A member of the University of Georgia swimming team, Schmitt took one year off from school to train for the Olympic Games. During her time in training, she trained with two of the best the world of swimming has to offer: Olympic legend Michael Phelps and trainer Bob Bowman.
Phelps, now the record holder for the most Olympic medals in history (19), had plenty to offer the young Schmitt in terms of teaching. Schmitt is quoted in saying she feels more confident this time around in an article from the Detroit Free Press:
"I feel more experienced and more mature," said Schmitt, whose parents will drive to Omaha today from Michigan. "When I came here four years ago, I had no idea what to expect. I hadn't done a meet this big besides nationals, so I was very shocked at everything. I didn't know what was going on. Now I know what to expect and I feel like I can concentrate more on my races, instead of, 'Wow! This is a pool inside a basketball stadium!' "

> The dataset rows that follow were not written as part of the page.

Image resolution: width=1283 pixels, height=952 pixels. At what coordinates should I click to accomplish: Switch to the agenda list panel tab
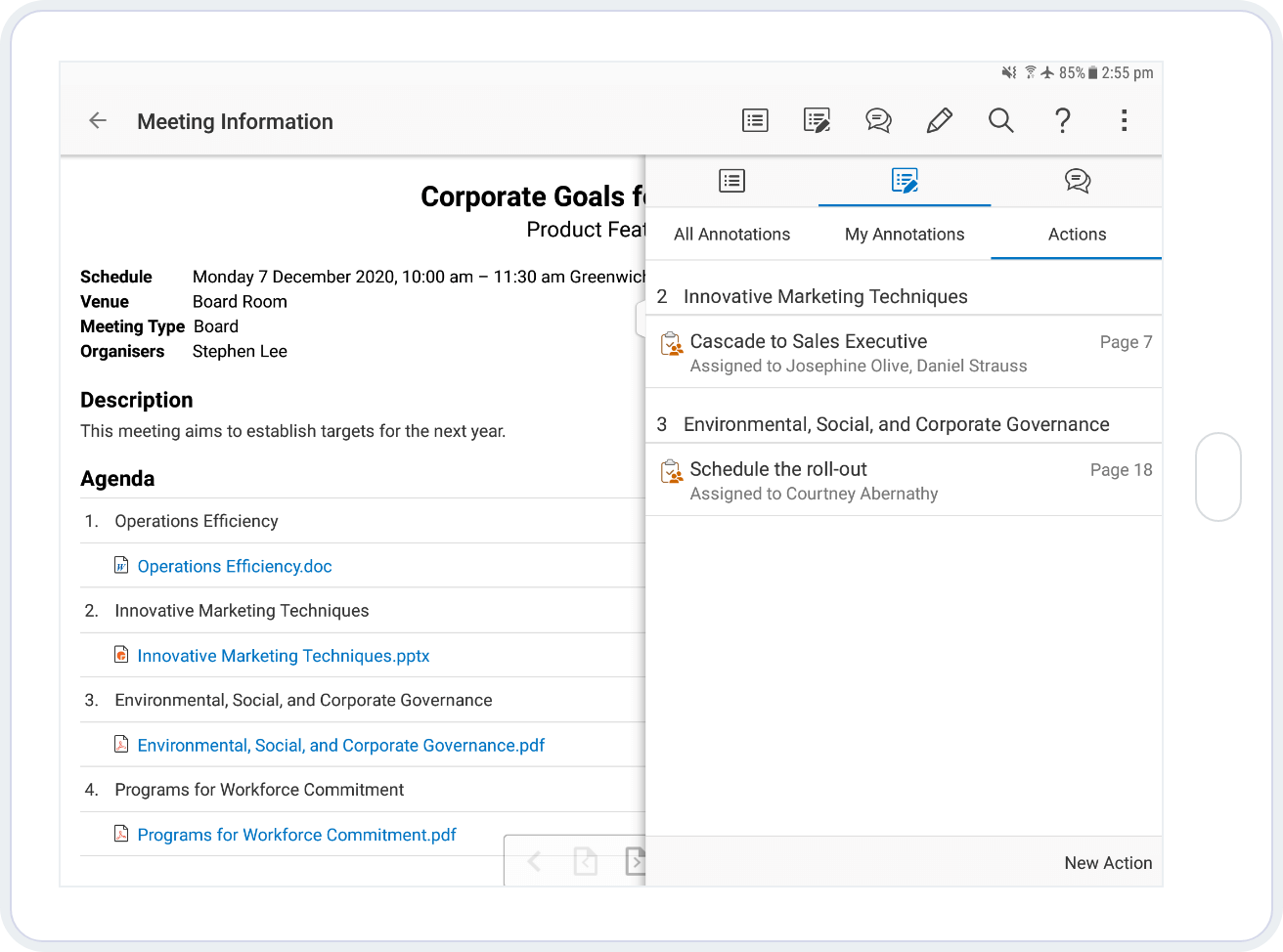(x=731, y=181)
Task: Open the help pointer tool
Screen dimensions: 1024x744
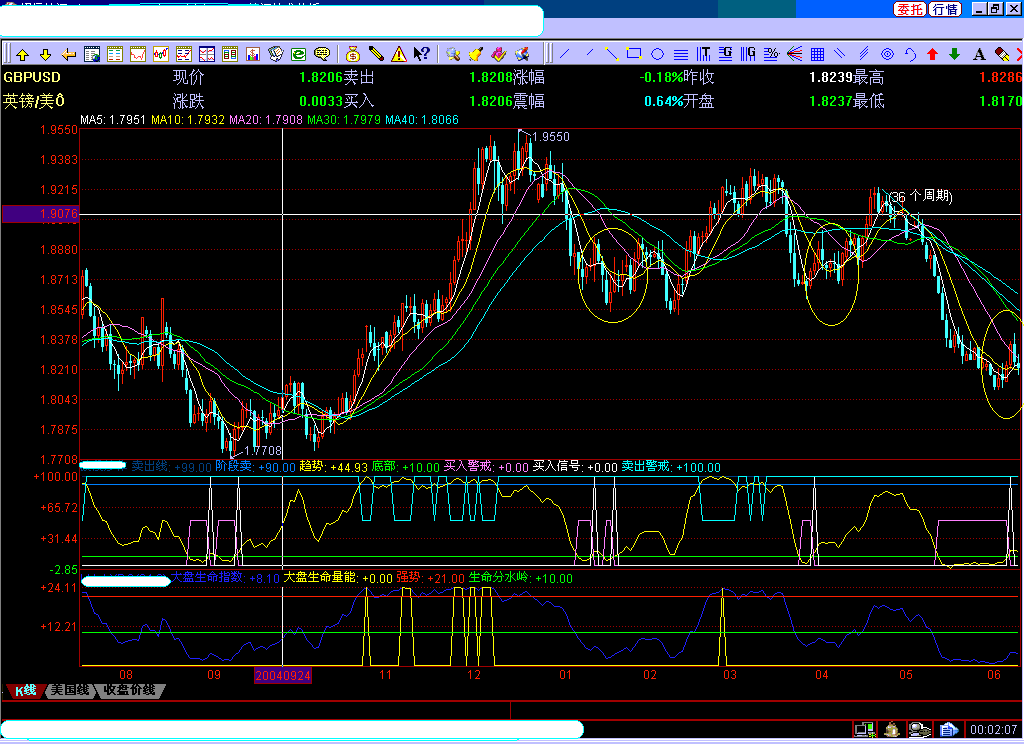Action: pos(421,53)
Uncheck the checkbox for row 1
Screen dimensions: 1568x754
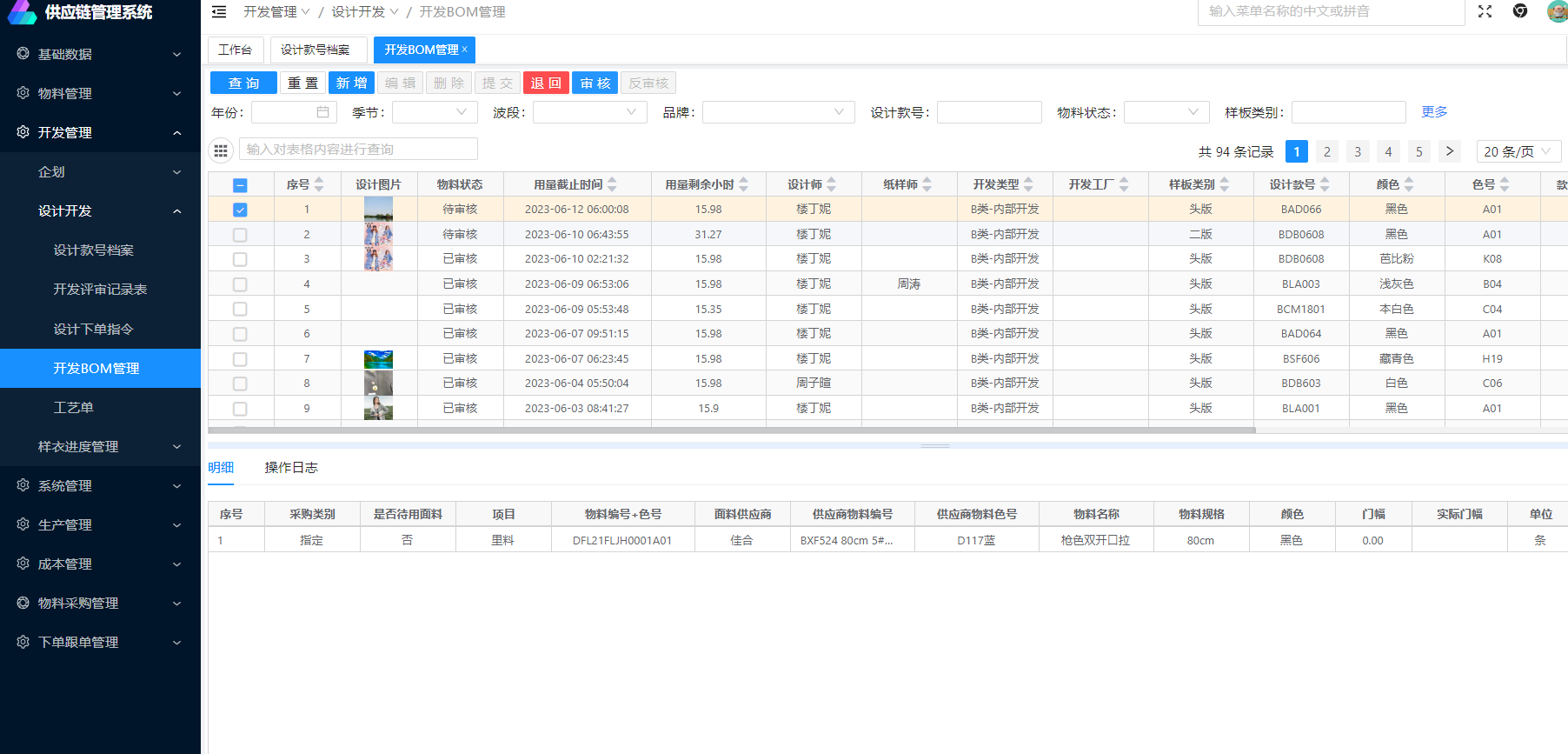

With another set of games under her belt, along with the tools she learned from Phelps and Bowman, Schmitt was poised to take over the games before she even hit the water.
In the same article from the Detroit Free Press, Schmitt elaborates on how working with Phelps helped elevate her career:
"(Phelps) has definitely helped me out a lot," said Schmitt, who won an Olympic bronze medal as a member of the 800-meter freestyle relay at the 2008 Beijing Games (she was also ninth in the 200 free). "He has shown me the ropes in many ways in international swimming and Olympic trials -- keeping me calm before my swim, saving my energy. At the same time, he'll always be there at practice, if he sees me doing something wrong, if I just want to be like, 'Michael, watch this finish.' He's always willing to watch it and help me out if he sees something wrong."
Schmitt knows how lucky she was to be able to learn from the best in the world in Phelps and Bowman. She has established herself as one of the best in the world in her own right.
A bronze medal in the 4x100-meter free relay, a silver in 400 freestyle and gold in the 200 freestyle may just be the beginning for the 22-year-old Schmitt. She even thinks she could break the record for the fastest 200-meter freestyle set in 2009. At this point, few would bet against her.
It's hard to argue with the results Allison Schmitt has contributed so far in the London Olympics. Her time with Phelps certainly helped to establish her confidence and refine her skills in the water. It's no question that Schmitt is ready to take over the swimming world.
Now that Phelps will be retiring and Bowman will be taking a year off, Schmitt will need to utilize what she has learned so far and expand upon it throughout the rest of her career.
She's well on her way to becoming the next big thing in competitive swimming.